You can’t help but admire the wheel-like webs of the orb-weavers, bejewelled with droplets of dew on an autumn morning. Bluish coloured silk webs around entrances to holes and crevices are the work of lace webbed spiders (also known as lace weavers). And as the temperature drops, male house spiders become more active as they search for mates. Don’t worry, they’re absolutely harmless!
But who knew that Surrey is a hotspot for spectacularly scary spiders? It’s perhaps not the best news for arachnophobes, but spiders are fascinating creatures.
Surrey is a really important county for spiders, with more than 400 species recorded – and we believe that some rare species of spider can now only be found here in the county.
Love them or hate them, spiders play a critical role in our ecosystems, as prey and predator. Surrey offers some of the best places for them to live and thrive. Heathlands such as Chobham Common are home to large numbers of different spiders – it’s recognised as nationally important for some species. Older grasslands and woodlands are also good hunting grounds for spider spotters.
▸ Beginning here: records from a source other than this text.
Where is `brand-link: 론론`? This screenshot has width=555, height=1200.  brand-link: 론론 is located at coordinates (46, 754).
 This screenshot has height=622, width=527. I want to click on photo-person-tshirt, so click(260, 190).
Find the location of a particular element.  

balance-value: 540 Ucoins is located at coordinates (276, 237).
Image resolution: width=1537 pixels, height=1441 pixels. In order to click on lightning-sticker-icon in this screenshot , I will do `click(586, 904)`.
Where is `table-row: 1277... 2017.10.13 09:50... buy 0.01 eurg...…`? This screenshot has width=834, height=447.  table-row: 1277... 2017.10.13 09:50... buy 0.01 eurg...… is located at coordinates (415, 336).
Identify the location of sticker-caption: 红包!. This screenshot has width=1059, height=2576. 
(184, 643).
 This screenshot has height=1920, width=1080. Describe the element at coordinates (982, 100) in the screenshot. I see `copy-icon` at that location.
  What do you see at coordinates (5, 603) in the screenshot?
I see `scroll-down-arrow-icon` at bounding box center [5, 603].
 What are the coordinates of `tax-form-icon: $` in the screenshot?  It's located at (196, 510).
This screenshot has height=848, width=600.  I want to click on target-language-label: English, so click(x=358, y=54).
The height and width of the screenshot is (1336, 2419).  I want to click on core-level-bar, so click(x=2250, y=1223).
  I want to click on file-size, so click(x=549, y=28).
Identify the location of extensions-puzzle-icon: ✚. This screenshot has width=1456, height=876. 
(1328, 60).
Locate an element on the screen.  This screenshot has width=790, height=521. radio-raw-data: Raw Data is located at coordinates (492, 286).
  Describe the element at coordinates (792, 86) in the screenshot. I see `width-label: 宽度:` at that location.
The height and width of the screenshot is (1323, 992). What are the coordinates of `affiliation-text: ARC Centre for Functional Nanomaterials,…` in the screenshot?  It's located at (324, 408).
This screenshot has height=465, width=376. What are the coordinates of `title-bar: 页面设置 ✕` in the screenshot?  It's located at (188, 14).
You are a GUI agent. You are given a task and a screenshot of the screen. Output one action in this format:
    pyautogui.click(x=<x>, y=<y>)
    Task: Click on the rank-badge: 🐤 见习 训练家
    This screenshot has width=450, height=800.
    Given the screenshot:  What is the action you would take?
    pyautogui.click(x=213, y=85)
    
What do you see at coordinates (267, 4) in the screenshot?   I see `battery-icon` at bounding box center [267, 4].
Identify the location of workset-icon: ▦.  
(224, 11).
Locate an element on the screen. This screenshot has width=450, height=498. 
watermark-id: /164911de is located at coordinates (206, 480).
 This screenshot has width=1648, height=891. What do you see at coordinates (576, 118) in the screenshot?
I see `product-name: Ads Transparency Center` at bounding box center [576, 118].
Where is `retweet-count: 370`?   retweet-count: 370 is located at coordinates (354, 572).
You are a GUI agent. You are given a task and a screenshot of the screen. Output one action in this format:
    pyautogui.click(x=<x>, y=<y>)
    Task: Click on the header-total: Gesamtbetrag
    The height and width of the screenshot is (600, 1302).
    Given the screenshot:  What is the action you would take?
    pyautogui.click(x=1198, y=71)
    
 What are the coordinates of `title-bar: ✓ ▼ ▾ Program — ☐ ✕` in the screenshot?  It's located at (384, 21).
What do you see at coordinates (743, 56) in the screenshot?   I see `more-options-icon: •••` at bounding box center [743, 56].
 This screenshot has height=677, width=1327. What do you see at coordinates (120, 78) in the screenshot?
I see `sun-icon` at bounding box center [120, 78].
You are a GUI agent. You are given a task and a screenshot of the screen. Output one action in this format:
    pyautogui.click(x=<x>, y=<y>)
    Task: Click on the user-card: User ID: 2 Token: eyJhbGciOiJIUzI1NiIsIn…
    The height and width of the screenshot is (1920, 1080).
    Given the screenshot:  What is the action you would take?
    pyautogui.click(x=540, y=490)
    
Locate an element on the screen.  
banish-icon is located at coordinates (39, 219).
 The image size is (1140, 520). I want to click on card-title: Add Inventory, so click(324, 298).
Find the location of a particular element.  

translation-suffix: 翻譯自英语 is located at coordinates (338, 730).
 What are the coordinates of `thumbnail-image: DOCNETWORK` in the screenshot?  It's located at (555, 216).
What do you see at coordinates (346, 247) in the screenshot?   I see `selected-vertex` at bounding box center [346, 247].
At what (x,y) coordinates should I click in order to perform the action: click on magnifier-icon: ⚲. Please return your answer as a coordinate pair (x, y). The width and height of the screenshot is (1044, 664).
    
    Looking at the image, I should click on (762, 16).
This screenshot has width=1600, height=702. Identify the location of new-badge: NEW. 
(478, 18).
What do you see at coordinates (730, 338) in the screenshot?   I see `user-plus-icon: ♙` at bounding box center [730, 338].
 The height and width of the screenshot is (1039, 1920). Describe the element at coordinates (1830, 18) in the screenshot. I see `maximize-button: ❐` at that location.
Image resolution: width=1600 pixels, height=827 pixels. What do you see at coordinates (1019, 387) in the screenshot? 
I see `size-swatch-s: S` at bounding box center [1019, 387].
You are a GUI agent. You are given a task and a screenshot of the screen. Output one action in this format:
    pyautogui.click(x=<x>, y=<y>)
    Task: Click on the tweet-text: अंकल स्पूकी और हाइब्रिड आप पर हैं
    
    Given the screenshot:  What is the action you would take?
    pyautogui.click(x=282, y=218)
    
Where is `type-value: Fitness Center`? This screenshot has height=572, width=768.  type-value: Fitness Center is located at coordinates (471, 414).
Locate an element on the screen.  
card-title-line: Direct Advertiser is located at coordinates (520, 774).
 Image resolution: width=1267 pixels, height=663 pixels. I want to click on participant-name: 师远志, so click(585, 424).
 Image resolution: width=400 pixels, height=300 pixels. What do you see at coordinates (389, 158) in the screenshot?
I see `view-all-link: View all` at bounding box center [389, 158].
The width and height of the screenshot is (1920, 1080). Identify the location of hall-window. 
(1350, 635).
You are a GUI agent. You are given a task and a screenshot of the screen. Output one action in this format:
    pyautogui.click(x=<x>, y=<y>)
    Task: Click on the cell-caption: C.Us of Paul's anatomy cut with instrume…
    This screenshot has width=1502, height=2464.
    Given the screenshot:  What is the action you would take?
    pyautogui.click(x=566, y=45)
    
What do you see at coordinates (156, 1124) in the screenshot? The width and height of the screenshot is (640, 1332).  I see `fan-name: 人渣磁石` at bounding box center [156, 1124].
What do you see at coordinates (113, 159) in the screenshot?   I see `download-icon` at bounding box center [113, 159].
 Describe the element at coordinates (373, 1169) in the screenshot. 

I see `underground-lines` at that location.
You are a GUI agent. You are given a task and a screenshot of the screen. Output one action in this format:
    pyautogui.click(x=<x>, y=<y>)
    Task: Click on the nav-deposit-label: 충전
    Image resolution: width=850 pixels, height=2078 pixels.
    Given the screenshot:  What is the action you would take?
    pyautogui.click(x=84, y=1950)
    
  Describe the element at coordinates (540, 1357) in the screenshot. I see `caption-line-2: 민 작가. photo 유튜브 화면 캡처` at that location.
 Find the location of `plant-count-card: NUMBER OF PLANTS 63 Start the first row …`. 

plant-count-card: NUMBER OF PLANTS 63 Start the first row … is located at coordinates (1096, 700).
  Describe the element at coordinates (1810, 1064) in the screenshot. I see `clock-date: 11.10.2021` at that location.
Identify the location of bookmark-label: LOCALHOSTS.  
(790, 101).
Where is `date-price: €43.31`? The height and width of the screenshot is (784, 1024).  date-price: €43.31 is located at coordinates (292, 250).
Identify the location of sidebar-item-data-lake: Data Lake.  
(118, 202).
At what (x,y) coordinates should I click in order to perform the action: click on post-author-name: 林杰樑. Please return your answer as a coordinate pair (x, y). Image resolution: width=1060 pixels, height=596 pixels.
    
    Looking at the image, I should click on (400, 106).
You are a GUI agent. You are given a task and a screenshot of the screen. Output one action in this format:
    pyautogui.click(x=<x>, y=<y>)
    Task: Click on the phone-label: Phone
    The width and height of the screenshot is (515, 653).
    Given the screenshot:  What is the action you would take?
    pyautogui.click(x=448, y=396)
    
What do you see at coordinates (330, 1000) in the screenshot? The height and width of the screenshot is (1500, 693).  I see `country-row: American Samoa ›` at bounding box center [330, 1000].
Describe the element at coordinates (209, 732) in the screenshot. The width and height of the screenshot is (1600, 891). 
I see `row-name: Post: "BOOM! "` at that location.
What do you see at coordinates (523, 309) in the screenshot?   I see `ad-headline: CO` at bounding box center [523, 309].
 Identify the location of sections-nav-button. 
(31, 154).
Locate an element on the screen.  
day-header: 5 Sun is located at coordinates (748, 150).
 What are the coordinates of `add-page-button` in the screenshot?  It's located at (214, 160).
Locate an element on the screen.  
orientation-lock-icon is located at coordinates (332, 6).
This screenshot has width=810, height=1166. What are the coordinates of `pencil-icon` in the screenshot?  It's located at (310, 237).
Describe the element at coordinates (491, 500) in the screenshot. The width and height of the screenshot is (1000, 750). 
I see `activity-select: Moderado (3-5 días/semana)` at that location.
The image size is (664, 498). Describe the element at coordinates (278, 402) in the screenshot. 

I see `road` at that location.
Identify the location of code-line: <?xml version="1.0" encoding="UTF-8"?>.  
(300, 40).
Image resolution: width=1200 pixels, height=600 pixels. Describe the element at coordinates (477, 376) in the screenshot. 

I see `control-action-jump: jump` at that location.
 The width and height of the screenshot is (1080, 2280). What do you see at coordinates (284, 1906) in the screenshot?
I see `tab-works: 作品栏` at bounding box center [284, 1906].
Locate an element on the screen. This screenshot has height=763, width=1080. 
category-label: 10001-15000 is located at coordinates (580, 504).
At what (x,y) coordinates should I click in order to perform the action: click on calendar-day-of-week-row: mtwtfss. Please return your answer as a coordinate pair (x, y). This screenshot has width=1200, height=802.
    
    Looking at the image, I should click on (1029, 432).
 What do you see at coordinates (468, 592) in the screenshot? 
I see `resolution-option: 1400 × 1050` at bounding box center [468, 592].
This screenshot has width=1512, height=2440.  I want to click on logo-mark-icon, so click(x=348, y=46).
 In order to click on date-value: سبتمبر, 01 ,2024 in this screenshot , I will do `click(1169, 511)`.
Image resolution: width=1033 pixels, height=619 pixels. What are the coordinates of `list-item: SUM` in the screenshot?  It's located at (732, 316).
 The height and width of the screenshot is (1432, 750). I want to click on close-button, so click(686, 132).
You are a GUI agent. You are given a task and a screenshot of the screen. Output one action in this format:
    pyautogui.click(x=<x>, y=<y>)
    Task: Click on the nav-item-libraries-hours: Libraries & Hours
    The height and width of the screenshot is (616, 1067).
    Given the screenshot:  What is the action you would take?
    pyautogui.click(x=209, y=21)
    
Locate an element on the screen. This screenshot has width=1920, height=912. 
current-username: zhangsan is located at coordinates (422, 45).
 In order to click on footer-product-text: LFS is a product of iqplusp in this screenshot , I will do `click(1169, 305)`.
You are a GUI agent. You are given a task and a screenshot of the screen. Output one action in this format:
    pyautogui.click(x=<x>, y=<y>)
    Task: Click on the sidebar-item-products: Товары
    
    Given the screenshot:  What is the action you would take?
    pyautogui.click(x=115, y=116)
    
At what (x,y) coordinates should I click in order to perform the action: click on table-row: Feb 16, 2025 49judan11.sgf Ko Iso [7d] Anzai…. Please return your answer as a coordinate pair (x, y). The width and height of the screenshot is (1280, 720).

Only a few species have common names, such as the indoors daddy long-legs and large house spiders, and outdoors the cross or plain garden spider. Another species often seen around houses is the wine-red woodlouse spider, which has exceptionally large jaws to penetrate the segmented armour of its chief prey, woodlice. The endearing jumping spiders are invariably tiny but have excellent all-round vision, matchless athleticism and may be found in both urban and natural habitats. The black-and-white striped zebra spider is perhaps the best known, while the striking bowed or gorilla jumper is locally found on damp heaths such as Whitmoor and Wisley Commons.